§ **What the exercise asks**:
Taking the line with "The height and" as the first and the line with "Open the Codes" as the last, set down exactly every line in that range from the entries below, and no more.

§ **The records**:
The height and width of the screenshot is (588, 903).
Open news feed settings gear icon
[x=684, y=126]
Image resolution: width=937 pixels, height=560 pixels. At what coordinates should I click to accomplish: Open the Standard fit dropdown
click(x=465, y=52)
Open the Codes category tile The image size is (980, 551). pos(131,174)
--
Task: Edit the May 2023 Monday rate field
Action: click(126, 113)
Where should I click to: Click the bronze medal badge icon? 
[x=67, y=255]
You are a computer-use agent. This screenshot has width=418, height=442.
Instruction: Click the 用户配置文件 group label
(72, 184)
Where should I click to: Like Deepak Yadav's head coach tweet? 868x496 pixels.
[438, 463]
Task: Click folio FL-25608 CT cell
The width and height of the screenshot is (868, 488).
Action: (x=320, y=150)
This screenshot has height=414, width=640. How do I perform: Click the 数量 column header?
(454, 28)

§ **Exercise result**:
The height and width of the screenshot is (588, 903).
Open news feed settings gear icon
[x=684, y=126]
Image resolution: width=937 pixels, height=560 pixels. At what coordinates should I click to accomplish: Open the Standard fit dropdown
click(x=465, y=52)
Open the Codes category tile The image size is (980, 551). pos(131,174)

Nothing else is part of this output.